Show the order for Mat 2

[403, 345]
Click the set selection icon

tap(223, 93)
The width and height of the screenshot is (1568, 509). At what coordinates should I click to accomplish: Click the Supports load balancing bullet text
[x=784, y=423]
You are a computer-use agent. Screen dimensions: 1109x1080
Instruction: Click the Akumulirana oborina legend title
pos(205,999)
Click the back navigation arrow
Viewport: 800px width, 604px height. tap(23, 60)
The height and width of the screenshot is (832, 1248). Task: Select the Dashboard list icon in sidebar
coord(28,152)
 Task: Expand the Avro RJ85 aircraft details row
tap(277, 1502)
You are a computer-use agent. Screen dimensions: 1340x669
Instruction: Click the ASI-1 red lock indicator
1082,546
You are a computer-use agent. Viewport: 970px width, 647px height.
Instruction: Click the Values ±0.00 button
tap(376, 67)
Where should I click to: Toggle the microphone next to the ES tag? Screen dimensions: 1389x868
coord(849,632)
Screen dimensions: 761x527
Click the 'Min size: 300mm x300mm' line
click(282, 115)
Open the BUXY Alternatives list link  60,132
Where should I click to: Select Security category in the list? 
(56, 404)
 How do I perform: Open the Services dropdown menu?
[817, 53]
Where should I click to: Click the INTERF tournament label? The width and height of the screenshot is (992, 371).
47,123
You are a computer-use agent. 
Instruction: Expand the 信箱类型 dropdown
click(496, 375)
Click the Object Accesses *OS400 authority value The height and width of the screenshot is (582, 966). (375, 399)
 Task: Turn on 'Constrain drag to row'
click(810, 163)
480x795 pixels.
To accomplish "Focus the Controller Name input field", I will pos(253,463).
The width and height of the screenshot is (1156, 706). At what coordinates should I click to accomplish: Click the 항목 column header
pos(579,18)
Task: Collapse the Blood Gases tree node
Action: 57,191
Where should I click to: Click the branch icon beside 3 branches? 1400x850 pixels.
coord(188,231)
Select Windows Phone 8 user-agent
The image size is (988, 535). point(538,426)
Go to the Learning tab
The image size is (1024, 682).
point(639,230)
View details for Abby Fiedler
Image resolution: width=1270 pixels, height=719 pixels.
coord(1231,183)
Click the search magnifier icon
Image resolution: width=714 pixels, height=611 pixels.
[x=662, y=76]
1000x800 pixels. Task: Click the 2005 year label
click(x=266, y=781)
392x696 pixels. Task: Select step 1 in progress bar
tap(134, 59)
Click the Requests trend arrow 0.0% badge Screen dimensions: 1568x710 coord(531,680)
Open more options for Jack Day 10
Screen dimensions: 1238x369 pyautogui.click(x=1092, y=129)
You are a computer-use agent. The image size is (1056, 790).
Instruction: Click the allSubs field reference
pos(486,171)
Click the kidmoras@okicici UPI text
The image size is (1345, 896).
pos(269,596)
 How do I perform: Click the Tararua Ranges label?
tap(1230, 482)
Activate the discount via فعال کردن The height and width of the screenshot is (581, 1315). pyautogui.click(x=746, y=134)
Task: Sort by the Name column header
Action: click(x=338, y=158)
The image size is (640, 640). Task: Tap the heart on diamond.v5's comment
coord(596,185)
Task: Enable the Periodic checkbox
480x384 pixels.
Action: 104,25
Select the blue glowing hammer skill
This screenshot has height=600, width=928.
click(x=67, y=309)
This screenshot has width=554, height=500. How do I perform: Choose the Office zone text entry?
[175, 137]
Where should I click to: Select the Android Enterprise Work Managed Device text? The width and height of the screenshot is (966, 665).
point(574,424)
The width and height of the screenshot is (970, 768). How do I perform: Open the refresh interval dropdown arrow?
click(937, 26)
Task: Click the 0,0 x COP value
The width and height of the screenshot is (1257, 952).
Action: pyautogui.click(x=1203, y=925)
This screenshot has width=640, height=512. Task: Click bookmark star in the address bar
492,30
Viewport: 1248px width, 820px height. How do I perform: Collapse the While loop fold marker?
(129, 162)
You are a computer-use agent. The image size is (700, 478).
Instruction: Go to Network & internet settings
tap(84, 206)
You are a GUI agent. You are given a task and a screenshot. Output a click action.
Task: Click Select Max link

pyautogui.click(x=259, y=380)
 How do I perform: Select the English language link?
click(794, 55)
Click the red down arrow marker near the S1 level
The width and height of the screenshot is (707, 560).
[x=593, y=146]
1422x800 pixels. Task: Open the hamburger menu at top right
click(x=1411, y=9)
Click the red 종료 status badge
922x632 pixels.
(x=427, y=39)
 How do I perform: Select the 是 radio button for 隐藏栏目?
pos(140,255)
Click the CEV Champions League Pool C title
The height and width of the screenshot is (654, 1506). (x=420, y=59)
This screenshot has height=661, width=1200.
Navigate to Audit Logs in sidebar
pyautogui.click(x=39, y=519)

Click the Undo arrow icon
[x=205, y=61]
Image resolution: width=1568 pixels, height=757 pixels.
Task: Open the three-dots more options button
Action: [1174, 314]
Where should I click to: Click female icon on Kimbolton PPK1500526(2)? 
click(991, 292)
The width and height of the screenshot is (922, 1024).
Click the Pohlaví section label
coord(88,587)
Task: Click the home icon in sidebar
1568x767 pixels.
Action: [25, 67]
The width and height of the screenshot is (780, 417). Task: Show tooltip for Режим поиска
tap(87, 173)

* * * *

## Requirement
After locating the line with "This screenshot has width=554, height=500." in the material above, return it and each line after it exactly, ending at the line with "Task: Click the 0,0 x COP value".

## Solution to the exercise
This screenshot has width=554, height=500. How do I perform: Choose the Office zone text entry?
[175, 137]
Where should I click to: Select the Android Enterprise Work Managed Device text? The width and height of the screenshot is (966, 665).
point(574,424)
The width and height of the screenshot is (970, 768). How do I perform: Open the refresh interval dropdown arrow?
click(937, 26)
Task: Click the 0,0 x COP value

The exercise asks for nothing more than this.